### DATASET ENTRIES ###

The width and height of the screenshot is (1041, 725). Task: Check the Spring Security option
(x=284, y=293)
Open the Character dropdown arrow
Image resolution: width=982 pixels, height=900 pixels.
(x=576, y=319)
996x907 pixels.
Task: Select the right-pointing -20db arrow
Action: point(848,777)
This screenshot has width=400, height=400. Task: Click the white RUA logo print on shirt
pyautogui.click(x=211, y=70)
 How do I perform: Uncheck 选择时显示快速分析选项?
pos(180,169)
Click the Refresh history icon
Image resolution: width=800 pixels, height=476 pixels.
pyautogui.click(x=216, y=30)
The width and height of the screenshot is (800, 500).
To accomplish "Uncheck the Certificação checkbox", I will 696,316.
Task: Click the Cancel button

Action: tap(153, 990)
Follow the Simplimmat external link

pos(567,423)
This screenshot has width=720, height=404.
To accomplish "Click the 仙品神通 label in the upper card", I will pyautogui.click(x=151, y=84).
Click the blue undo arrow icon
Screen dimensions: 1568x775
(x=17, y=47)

###

• _TASK DIRECTIONS_: Across the entries above, find the lines with the string "icon" and copy them.

• _TASK ANSWER_:
Click the Refresh history icon
Click the blue undo arrow icon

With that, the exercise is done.